#### Consigna
¿Puedes volver a escribir todas las líneas que siguen, sin cambiar nada?

***** Conjunto de líneas

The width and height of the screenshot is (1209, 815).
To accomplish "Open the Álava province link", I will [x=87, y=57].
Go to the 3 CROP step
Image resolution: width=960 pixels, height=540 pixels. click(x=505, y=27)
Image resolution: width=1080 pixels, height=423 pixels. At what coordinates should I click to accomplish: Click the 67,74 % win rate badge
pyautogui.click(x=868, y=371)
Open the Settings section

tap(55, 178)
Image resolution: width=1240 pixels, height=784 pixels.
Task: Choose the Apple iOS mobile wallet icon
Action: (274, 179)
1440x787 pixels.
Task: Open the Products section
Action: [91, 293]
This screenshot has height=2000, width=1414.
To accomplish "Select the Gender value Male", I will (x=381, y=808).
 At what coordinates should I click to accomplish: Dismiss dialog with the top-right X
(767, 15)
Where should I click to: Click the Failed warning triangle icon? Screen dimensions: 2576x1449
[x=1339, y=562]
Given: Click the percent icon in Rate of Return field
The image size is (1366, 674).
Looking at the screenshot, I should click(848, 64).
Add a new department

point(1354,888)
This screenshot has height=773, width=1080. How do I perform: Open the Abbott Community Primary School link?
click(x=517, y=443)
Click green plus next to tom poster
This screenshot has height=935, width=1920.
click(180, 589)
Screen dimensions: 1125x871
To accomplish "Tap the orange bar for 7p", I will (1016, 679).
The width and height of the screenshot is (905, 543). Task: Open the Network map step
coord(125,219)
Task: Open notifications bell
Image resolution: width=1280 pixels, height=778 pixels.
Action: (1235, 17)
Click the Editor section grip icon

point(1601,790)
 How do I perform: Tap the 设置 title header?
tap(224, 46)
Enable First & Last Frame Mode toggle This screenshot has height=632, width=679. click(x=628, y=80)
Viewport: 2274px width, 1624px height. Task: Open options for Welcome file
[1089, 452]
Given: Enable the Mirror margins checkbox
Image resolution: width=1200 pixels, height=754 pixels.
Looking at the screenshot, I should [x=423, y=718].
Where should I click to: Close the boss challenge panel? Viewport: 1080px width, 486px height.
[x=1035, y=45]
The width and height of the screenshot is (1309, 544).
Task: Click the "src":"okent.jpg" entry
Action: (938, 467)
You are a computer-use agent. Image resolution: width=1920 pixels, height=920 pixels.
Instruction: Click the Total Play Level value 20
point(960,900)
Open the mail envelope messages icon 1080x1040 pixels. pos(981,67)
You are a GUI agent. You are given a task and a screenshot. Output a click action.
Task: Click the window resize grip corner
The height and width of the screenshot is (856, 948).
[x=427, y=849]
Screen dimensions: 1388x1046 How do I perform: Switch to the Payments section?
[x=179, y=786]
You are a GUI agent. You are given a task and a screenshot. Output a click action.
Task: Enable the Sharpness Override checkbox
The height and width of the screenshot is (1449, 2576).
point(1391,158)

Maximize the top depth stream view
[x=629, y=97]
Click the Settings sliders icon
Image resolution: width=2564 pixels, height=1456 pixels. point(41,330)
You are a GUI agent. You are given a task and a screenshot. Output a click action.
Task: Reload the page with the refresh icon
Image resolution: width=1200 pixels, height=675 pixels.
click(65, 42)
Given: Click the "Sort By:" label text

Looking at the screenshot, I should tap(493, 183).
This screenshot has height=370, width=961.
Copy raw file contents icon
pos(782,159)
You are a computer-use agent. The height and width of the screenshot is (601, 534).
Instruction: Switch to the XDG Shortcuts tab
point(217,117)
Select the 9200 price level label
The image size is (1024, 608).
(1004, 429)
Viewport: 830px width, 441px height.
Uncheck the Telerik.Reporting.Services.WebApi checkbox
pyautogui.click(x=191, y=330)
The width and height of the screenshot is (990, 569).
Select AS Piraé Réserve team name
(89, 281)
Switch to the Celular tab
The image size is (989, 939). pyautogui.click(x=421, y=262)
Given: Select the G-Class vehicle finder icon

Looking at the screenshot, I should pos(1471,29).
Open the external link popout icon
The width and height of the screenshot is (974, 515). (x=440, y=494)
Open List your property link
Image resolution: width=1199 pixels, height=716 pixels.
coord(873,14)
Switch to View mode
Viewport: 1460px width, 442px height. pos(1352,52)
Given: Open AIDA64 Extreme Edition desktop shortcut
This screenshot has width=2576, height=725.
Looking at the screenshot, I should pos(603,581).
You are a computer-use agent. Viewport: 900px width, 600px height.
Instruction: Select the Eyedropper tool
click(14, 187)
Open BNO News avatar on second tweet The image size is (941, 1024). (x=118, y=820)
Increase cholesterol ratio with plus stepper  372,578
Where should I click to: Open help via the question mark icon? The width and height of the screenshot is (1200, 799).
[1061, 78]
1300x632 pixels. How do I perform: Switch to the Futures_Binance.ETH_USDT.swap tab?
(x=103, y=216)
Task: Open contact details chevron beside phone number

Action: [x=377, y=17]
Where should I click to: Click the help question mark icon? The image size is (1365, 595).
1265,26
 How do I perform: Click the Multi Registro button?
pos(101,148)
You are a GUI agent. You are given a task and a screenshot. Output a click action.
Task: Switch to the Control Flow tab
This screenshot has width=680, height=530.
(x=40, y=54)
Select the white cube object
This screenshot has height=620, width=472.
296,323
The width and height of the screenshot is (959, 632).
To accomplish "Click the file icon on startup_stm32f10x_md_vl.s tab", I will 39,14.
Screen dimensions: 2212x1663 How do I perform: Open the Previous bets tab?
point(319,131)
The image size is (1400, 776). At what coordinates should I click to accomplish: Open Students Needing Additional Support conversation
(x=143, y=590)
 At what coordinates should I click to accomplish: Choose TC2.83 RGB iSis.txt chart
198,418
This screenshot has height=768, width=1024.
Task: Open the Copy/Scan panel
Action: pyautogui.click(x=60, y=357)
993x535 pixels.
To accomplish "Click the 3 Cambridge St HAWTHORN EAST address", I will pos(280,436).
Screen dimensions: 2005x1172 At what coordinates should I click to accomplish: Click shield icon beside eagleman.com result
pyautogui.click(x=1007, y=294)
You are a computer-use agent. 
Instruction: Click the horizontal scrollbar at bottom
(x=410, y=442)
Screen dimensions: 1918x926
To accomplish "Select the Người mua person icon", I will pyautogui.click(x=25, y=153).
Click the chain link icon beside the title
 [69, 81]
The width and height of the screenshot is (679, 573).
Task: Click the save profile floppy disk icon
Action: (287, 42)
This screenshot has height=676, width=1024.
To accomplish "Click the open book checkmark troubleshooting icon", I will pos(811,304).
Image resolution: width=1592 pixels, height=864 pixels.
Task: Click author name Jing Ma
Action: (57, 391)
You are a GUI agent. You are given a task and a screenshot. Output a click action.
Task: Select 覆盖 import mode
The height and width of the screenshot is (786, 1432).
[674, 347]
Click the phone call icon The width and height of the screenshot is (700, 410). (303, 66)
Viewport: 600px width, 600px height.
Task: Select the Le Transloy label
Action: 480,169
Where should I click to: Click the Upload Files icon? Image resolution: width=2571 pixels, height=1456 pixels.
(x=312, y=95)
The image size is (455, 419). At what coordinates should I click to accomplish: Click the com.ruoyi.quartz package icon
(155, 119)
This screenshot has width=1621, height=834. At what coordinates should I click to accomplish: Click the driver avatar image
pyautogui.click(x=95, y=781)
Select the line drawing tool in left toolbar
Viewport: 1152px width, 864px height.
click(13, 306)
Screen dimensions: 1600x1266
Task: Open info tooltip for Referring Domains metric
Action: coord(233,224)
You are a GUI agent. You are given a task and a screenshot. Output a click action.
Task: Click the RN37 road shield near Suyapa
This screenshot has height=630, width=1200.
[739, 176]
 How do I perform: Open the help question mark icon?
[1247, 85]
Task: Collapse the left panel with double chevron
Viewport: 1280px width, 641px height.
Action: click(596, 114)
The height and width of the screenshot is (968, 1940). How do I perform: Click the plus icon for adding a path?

**********

#### Resultado del ejercicio
The width and height of the screenshot is (1209, 815).
To accomplish "Open the Álava province link", I will [x=87, y=57].
Go to the 3 CROP step
Image resolution: width=960 pixels, height=540 pixels. click(x=505, y=27)
Image resolution: width=1080 pixels, height=423 pixels. At what coordinates should I click to accomplish: Click the 67,74 % win rate badge
pyautogui.click(x=868, y=371)
Open the Settings section

tap(55, 178)
Image resolution: width=1240 pixels, height=784 pixels.
Task: Choose the Apple iOS mobile wallet icon
Action: (274, 179)
1440x787 pixels.
Task: Open the Products section
Action: [91, 293]
This screenshot has height=2000, width=1414.
To accomplish "Select the Gender value Male", I will (x=381, y=808).
 At what coordinates should I click to accomplish: Dismiss dialog with the top-right X
(767, 15)
Where should I click to: Click the Failed warning triangle icon? Screen dimensions: 2576x1449
[x=1339, y=562]
Given: Click the percent icon in Rate of Return field
The image size is (1366, 674).
Looking at the screenshot, I should click(848, 64).
Add a new department

point(1354,888)
This screenshot has height=773, width=1080. How do I perform: Open the Abbott Community Primary School link?
click(x=517, y=443)
Click green plus next to tom poster
This screenshot has height=935, width=1920.
click(180, 589)
Screen dimensions: 1125x871
To accomplish "Tap the orange bar for 7p", I will (1016, 679).
The width and height of the screenshot is (905, 543). Task: Open the Network map step
coord(125,219)
Task: Open notifications bell
Image resolution: width=1280 pixels, height=778 pixels.
Action: (1235, 17)
Click the Editor section grip icon

point(1601,790)
 How do I perform: Tap the 设置 title header?
tap(224, 46)
Enable First & Last Frame Mode toggle This screenshot has height=632, width=679. click(x=628, y=80)
Viewport: 2274px width, 1624px height. Task: Open options for Welcome file
[1089, 452]
Given: Enable the Mirror margins checkbox
Image resolution: width=1200 pixels, height=754 pixels.
Looking at the screenshot, I should [x=423, y=718].
Where should I click to: Close the boss challenge panel? Viewport: 1080px width, 486px height.
[x=1035, y=45]
The width and height of the screenshot is (1309, 544).
Task: Click the "src":"okent.jpg" entry
Action: (938, 467)
You are a computer-use agent. Image resolution: width=1920 pixels, height=920 pixels.
Instruction: Click the Total Play Level value 20
point(960,900)
Open the mail envelope messages icon 1080x1040 pixels. pos(981,67)
You are a GUI agent. You are given a task and a screenshot. Output a click action.
Task: Click the window resize grip corner
The height and width of the screenshot is (856, 948).
[x=427, y=849]
Screen dimensions: 1388x1046 How do I perform: Switch to the Payments section?
[x=179, y=786]
You are a GUI agent. You are given a task and a screenshot. Output a click action.
Task: Enable the Sharpness Override checkbox
The height and width of the screenshot is (1449, 2576).
point(1391,158)

Maximize the top depth stream view
[x=629, y=97]
Click the Settings sliders icon
Image resolution: width=2564 pixels, height=1456 pixels. point(41,330)
You are a GUI agent. You are given a task and a screenshot. Output a click action.
Task: Reload the page with the refresh icon
Image resolution: width=1200 pixels, height=675 pixels.
click(65, 42)
Given: Click the "Sort By:" label text

Looking at the screenshot, I should tap(493, 183).
This screenshot has height=370, width=961.
Copy raw file contents icon
pos(782,159)
You are a computer-use agent. The height and width of the screenshot is (601, 534).
Instruction: Switch to the XDG Shortcuts tab
point(217,117)
Select the 9200 price level label
The image size is (1024, 608).
(1004, 429)
Viewport: 830px width, 441px height.
Uncheck the Telerik.Reporting.Services.WebApi checkbox
pyautogui.click(x=191, y=330)
The width and height of the screenshot is (990, 569).
Select AS Piraé Réserve team name
(89, 281)
Switch to the Celular tab
The image size is (989, 939). pyautogui.click(x=421, y=262)
Given: Select the G-Class vehicle finder icon

Looking at the screenshot, I should pos(1471,29).
Open the external link popout icon
The width and height of the screenshot is (974, 515). (x=440, y=494)
Open List your property link
Image resolution: width=1199 pixels, height=716 pixels.
coord(873,14)
Switch to View mode
Viewport: 1460px width, 442px height. pos(1352,52)
Given: Open AIDA64 Extreme Edition desktop shortcut
This screenshot has width=2576, height=725.
Looking at the screenshot, I should pos(603,581).
You are a computer-use agent. Viewport: 900px width, 600px height.
Instruction: Select the Eyedropper tool
click(14, 187)
Open BNO News avatar on second tweet The image size is (941, 1024). (x=118, y=820)
Increase cholesterol ratio with plus stepper  372,578
Where should I click to: Open help via the question mark icon? The width and height of the screenshot is (1200, 799).
[1061, 78]
1300x632 pixels. How do I perform: Switch to the Futures_Binance.ETH_USDT.swap tab?
(x=103, y=216)
Task: Open contact details chevron beside phone number

Action: [x=377, y=17]
Where should I click to: Click the help question mark icon? The image size is (1365, 595).
1265,26
 How do I perform: Click the Multi Registro button?
pos(101,148)
You are a GUI agent. You are given a task and a screenshot. Output a click action.
Task: Switch to the Control Flow tab
This screenshot has width=680, height=530.
(x=40, y=54)
Select the white cube object
This screenshot has height=620, width=472.
296,323
The width and height of the screenshot is (959, 632).
To accomplish "Click the file icon on startup_stm32f10x_md_vl.s tab", I will 39,14.
Screen dimensions: 2212x1663 How do I perform: Open the Previous bets tab?
point(319,131)
The image size is (1400, 776). At what coordinates should I click to accomplish: Open Students Needing Additional Support conversation
(x=143, y=590)
 At what coordinates should I click to accomplish: Choose TC2.83 RGB iSis.txt chart
198,418
This screenshot has height=768, width=1024.
Task: Open the Copy/Scan panel
Action: pyautogui.click(x=60, y=357)
993x535 pixels.
To accomplish "Click the 3 Cambridge St HAWTHORN EAST address", I will pos(280,436).
Screen dimensions: 2005x1172 At what coordinates should I click to accomplish: Click shield icon beside eagleman.com result
pyautogui.click(x=1007, y=294)
You are a computer-use agent. 
Instruction: Click the horizontal scrollbar at bottom
(x=410, y=442)
Screen dimensions: 1918x926
To accomplish "Select the Người mua person icon", I will pyautogui.click(x=25, y=153).
Click the chain link icon beside the title
 [69, 81]
The width and height of the screenshot is (679, 573).
Task: Click the save profile floppy disk icon
Action: (287, 42)
This screenshot has height=676, width=1024.
To accomplish "Click the open book checkmark troubleshooting icon", I will pos(811,304).
Image resolution: width=1592 pixels, height=864 pixels.
Task: Click author name Jing Ma
Action: (57, 391)
You are a GUI agent. You are given a task and a screenshot. Output a click action.
Task: Select 覆盖 import mode
The height and width of the screenshot is (786, 1432).
[674, 347]
Click the phone call icon The width and height of the screenshot is (700, 410). (303, 66)
Viewport: 600px width, 600px height.
Task: Select the Le Transloy label
Action: 480,169
Where should I click to: Click the Upload Files icon? Image resolution: width=2571 pixels, height=1456 pixels.
(x=312, y=95)
The image size is (455, 419). At what coordinates should I click to accomplish: Click the com.ruoyi.quartz package icon
(155, 119)
This screenshot has width=1621, height=834. At what coordinates should I click to accomplish: Click the driver avatar image
pyautogui.click(x=95, y=781)
Select the line drawing tool in left toolbar
Viewport: 1152px width, 864px height.
click(13, 306)
Screen dimensions: 1600x1266
Task: Open info tooltip for Referring Domains metric
Action: coord(233,224)
You are a GUI agent. You are given a task and a screenshot. Output a click action.
Task: Click the RN37 road shield near Suyapa
This screenshot has height=630, width=1200.
[739, 176]
 How do I perform: Open the help question mark icon?
[1247, 85]
Task: Collapse the left panel with double chevron
Viewport: 1280px width, 641px height.
Action: click(596, 114)
The height and width of the screenshot is (968, 1940). How do I perform: Click the plus icon for adding a path?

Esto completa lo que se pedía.